What did this program look like?  Well, here it is described generally:

The equipment was expensive and primitive. We used Apple IIE’s with 48K of memory and 300 baud modems. (Multiply by 1000 and 100 respectively to get current averages.) The complexity of basic computer operations in those days was such that it took a full page of printed instructions just to connect. A variant of email called computer conferencing was the only available electronic mediation.

Computer conferencing was suited to our application since it facilitated the sort of many-to-many communication that goes on in the classroom, but no one knew how to use it for education. None of us had ever been a student in an online class or seen one in operation, and we did not know the answers to the most elementary pedagogical questions, such as how to start a class, how long or short messages should be, and how often the teacher should sign on and respond to the students.  (http://www-rohan.sdsu.edu/faculty/feenberg/TELE3.HTM)

Targeting “high level executives who could not afford long absence from their jobs, the electronic delivery system provided these executives with an exciting initiation to computers through a communications application suited to their skills and interests.” (http://www-rohan.sdsu.edu/faculty/feenberg/wbsi3.htm)  But, of course, there were some challenges:

The real problems began when the participants returned home [after the initial face to face meeting].  Since no one had ever been taught on a computer network before, there were no models. The first courses consisted either in professorial monologues that made interesting reading but were unsatisfactory as computer conferences, or telegraphic questions followed by days of inactivity while the teachers waited for responses. Meanwhile, various technical problems inhibited the participants from joining in the conversation, such as it was.…

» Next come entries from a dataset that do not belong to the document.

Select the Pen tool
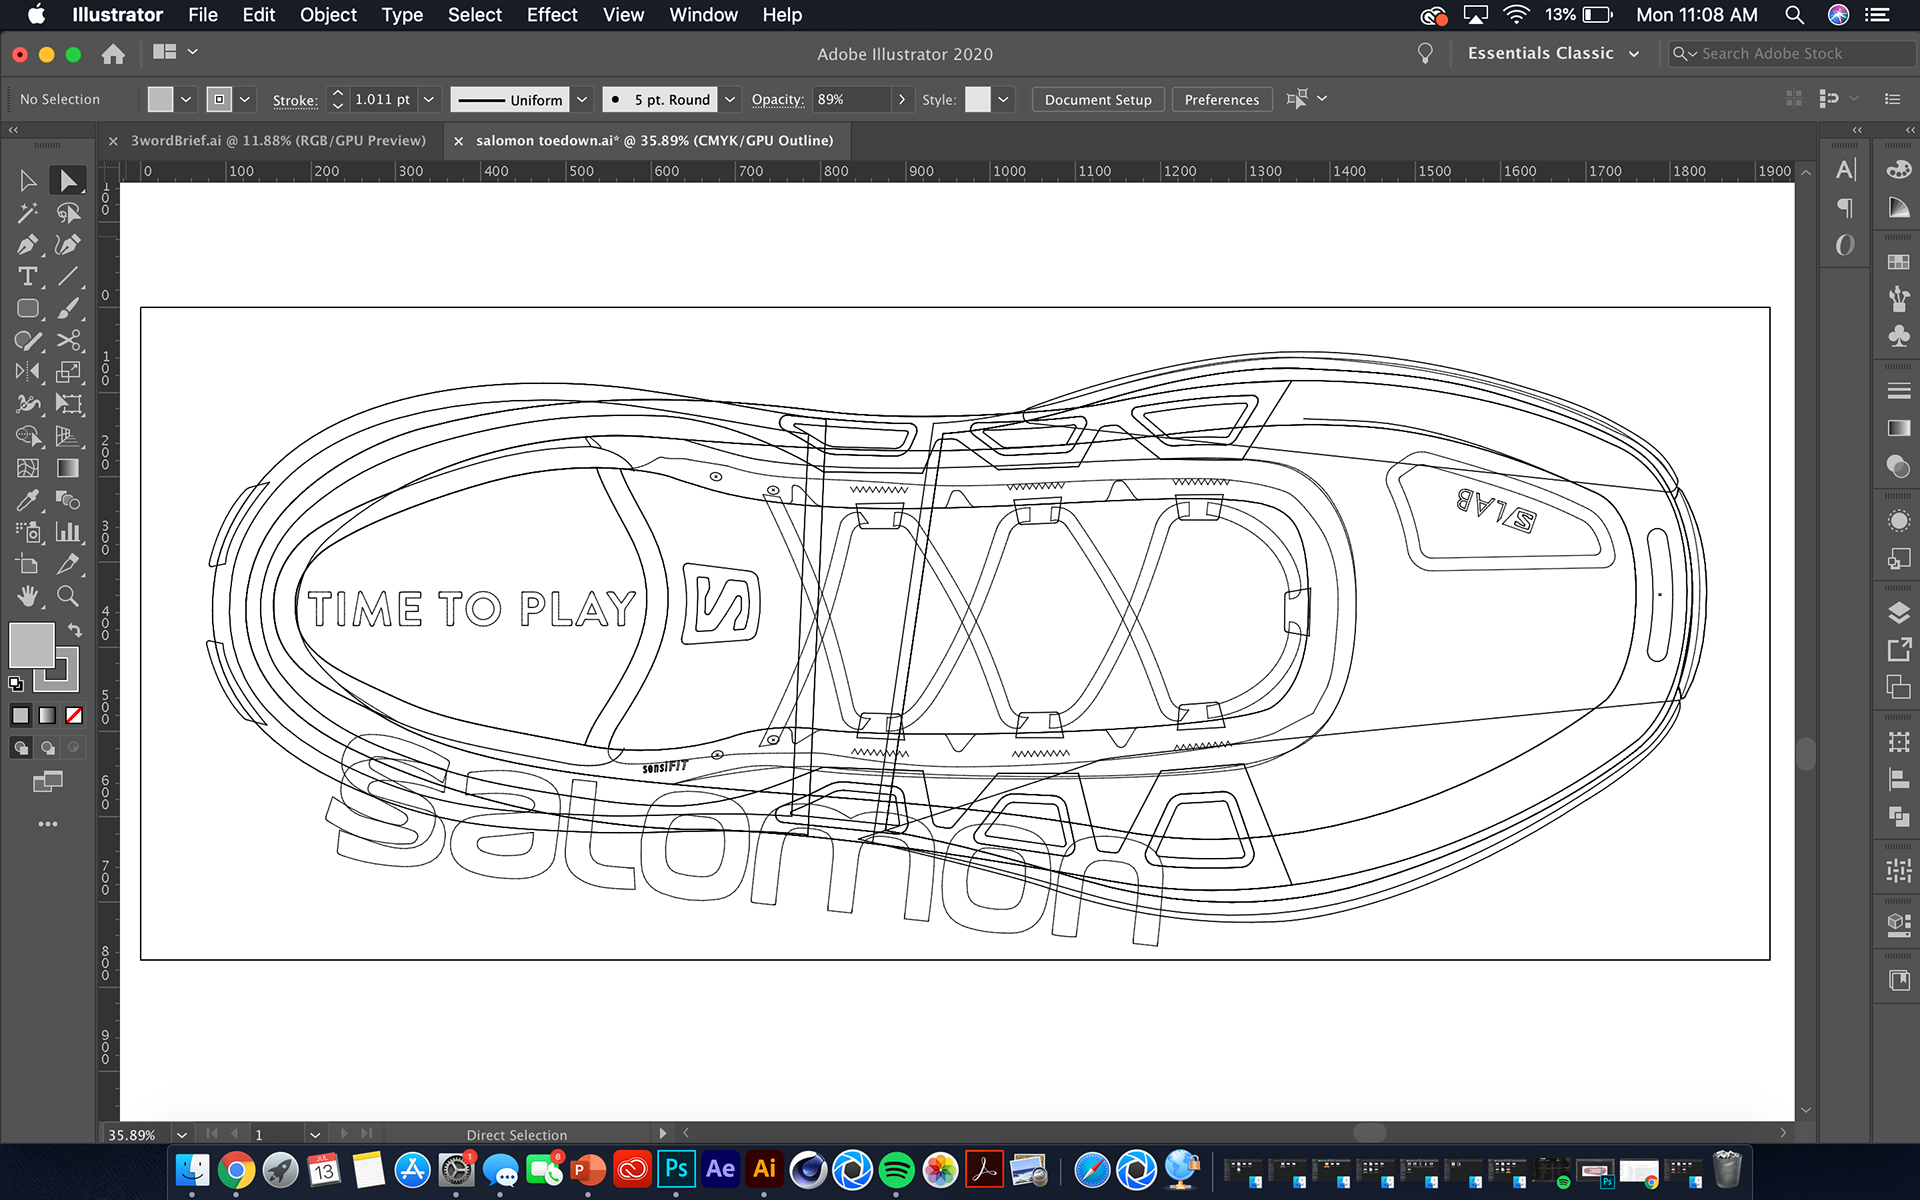This screenshot has height=1200, width=1920. click(27, 244)
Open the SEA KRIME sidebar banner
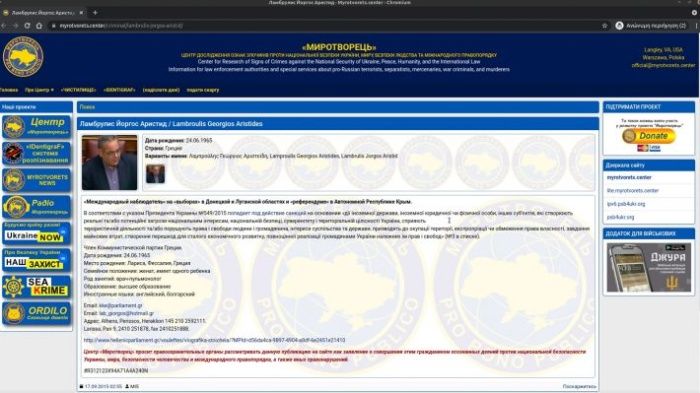The height and width of the screenshot is (393, 700). [36, 286]
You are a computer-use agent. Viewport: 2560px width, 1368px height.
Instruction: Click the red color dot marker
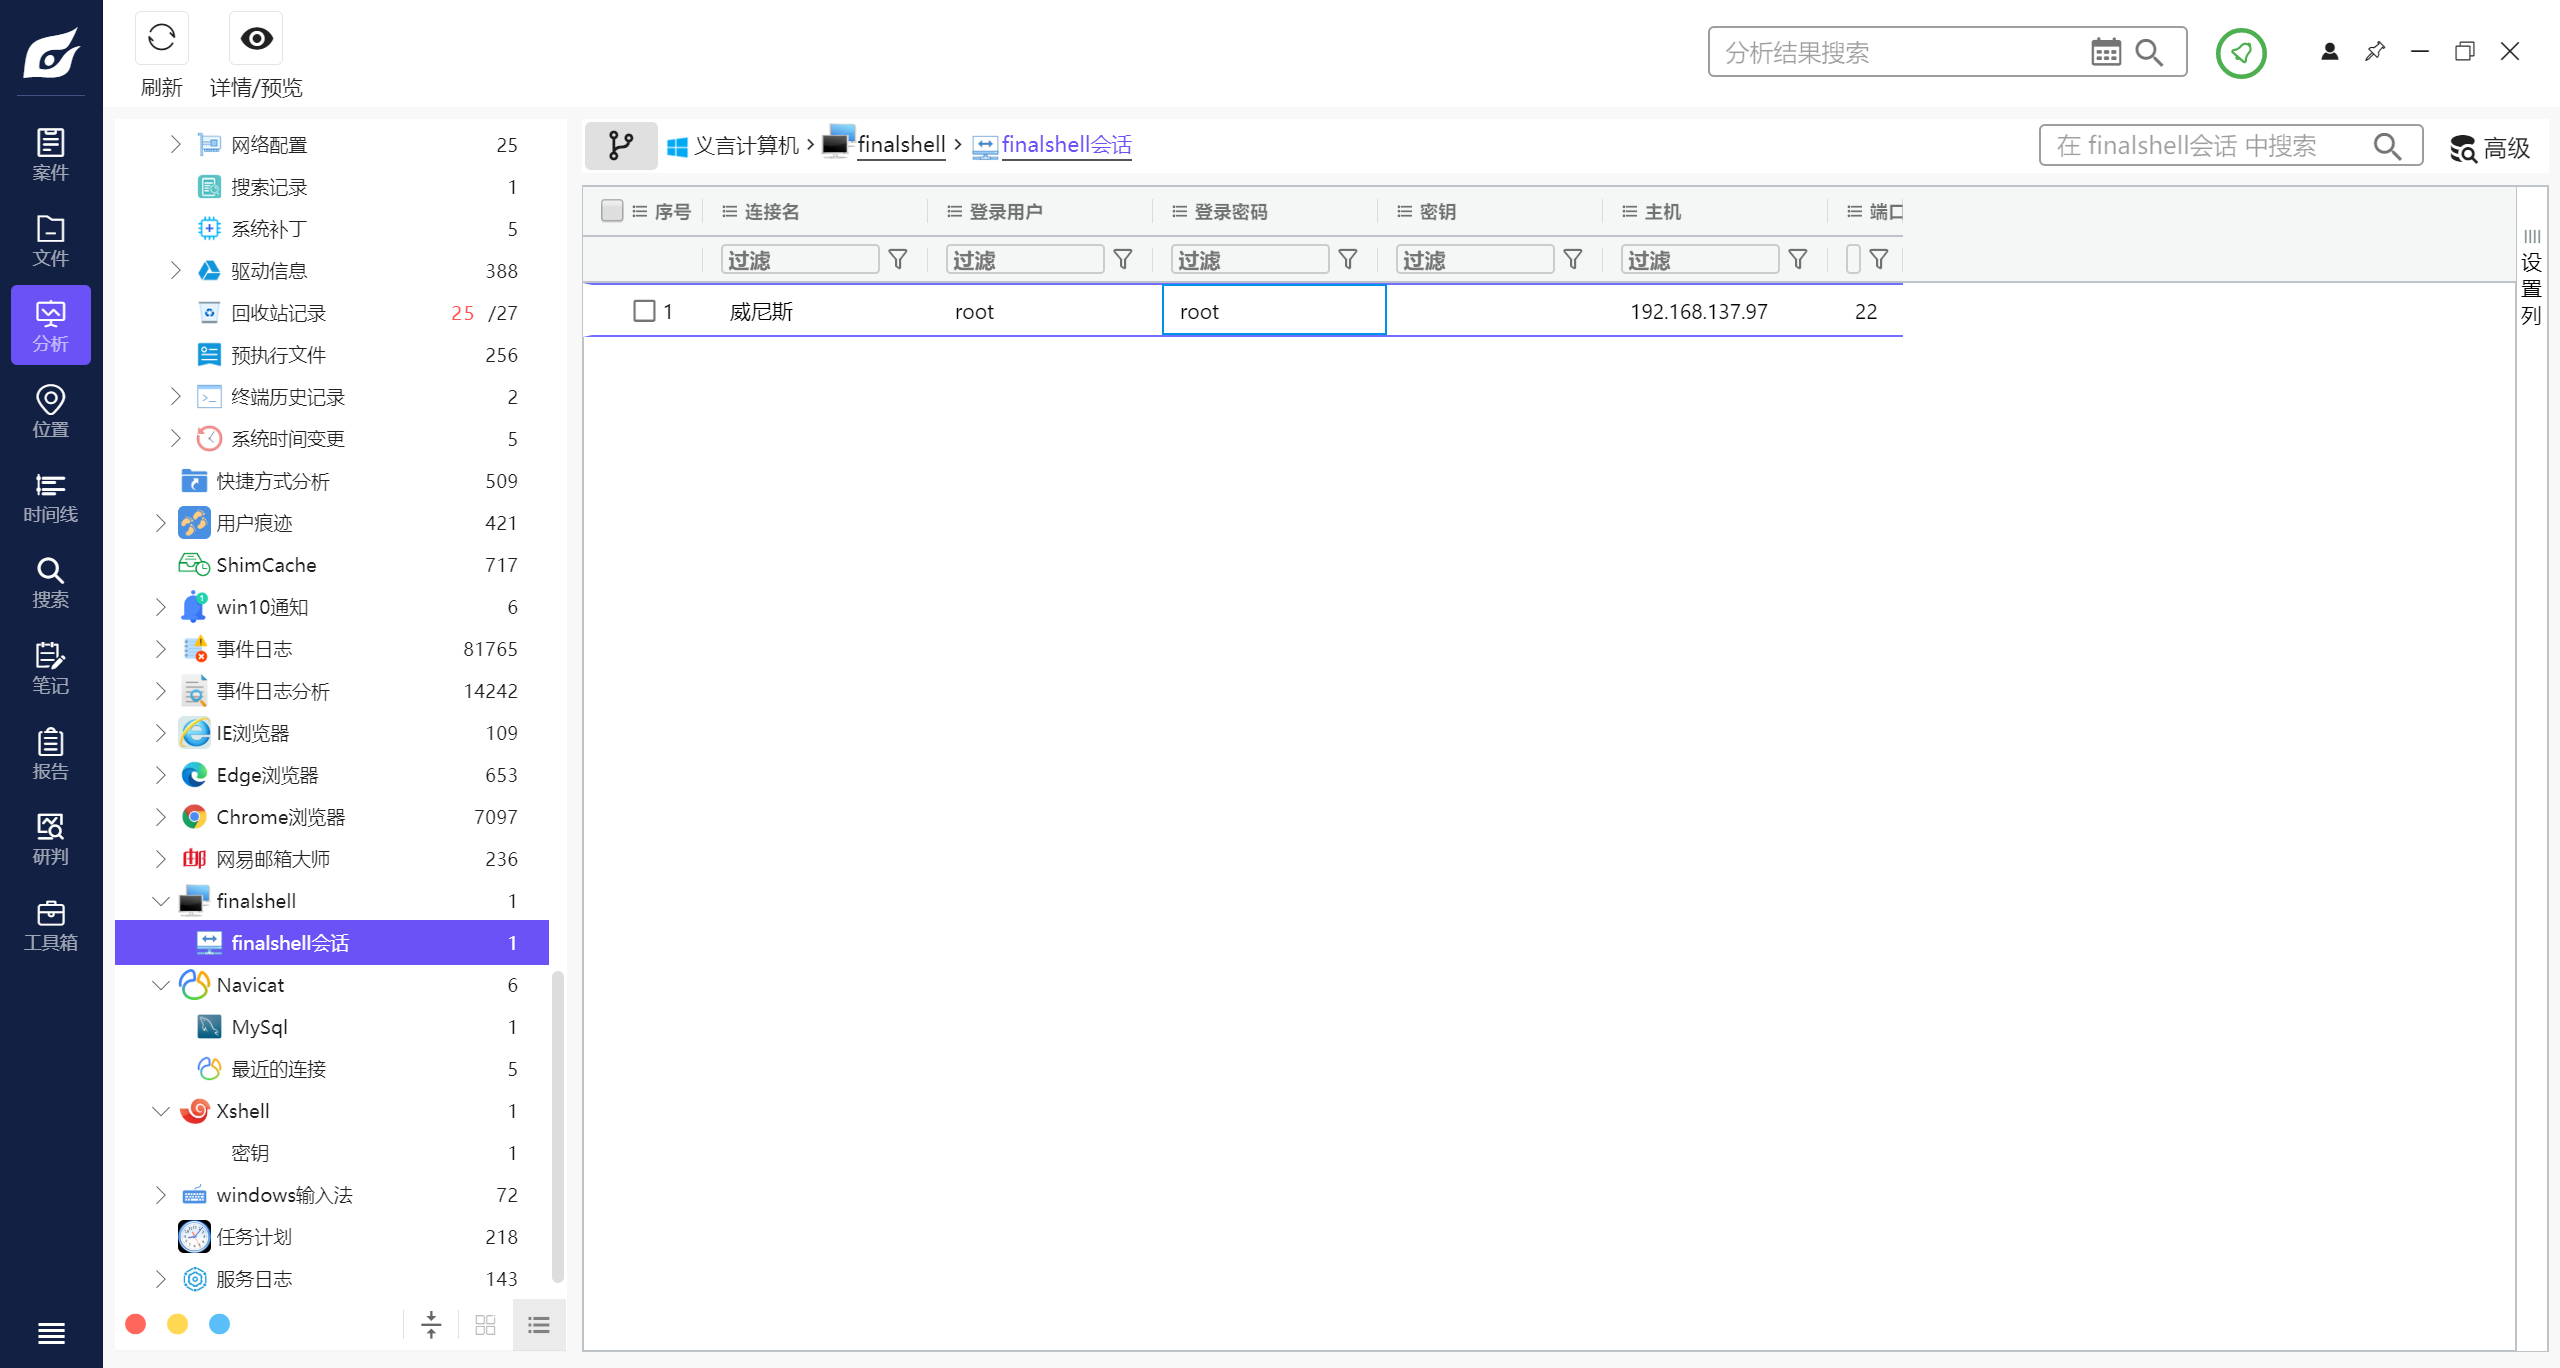coord(136,1324)

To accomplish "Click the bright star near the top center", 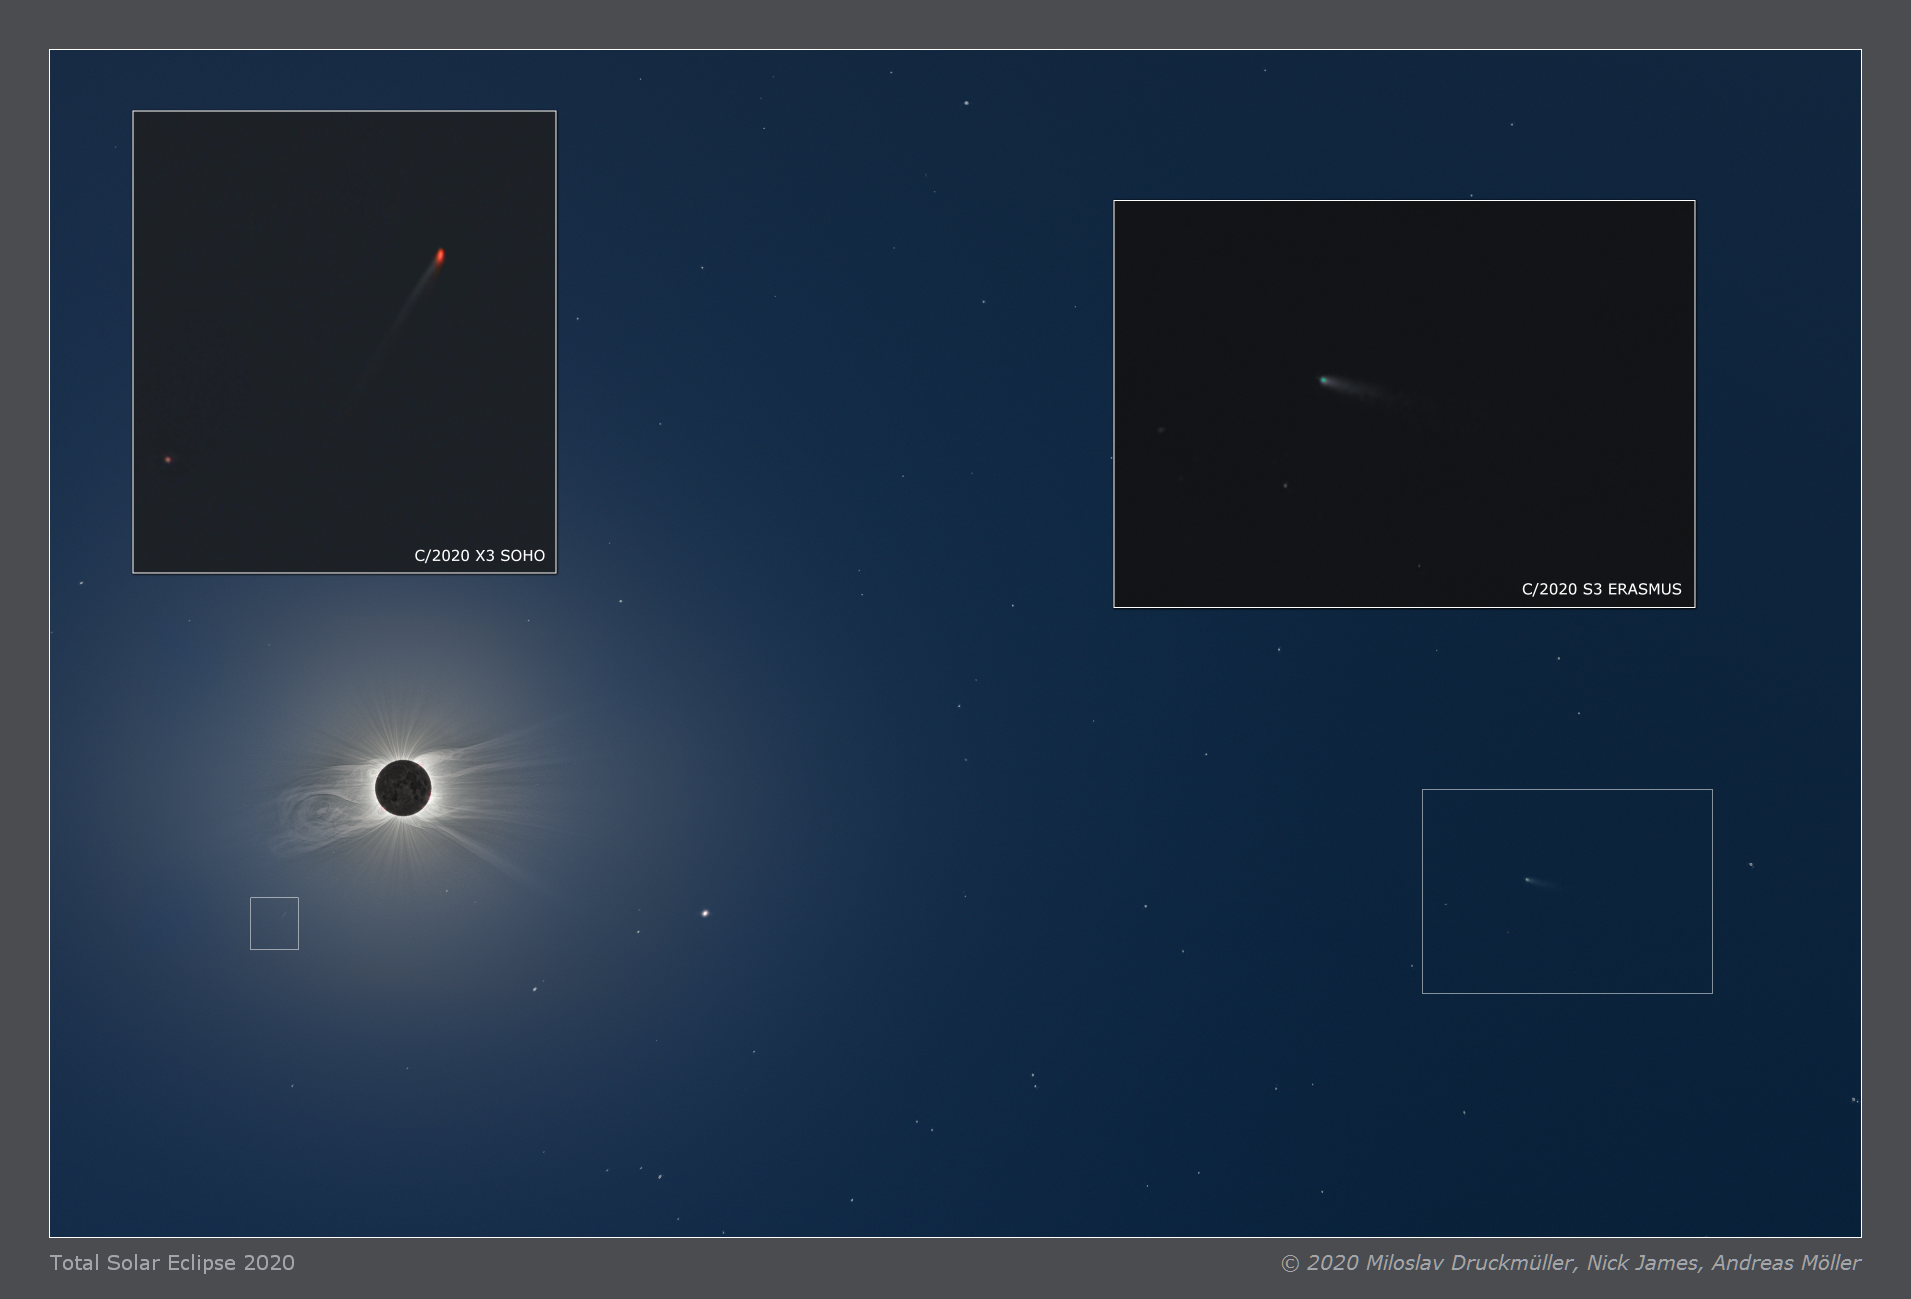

WBSI’s first attempts at online teaching were disastrous. Great teachers were helpless in front of a class of sympathetic but sceptical students scattered between Caracas, Philadelphia and San Francisco. One teacher offered elaborate presentations that resembled written lectures. While interesting, these had the undesirable effect of reducing the participants to silence. In a face-to-face classroom teachers can determine from subtle clues whether students’ silence signifies fascination or daydreaming. But silence on a computer network is unfathomable; it is intensely disturbing to address the electronic void.  (http://www-rohan.sdsu.edu/faculty/feenberg/wbsi3.htm)

I think we’ve come a long way since then (although some of the challenges remain the same)!  But we might not be here now if it weren’t for those pre-Internet pioneers.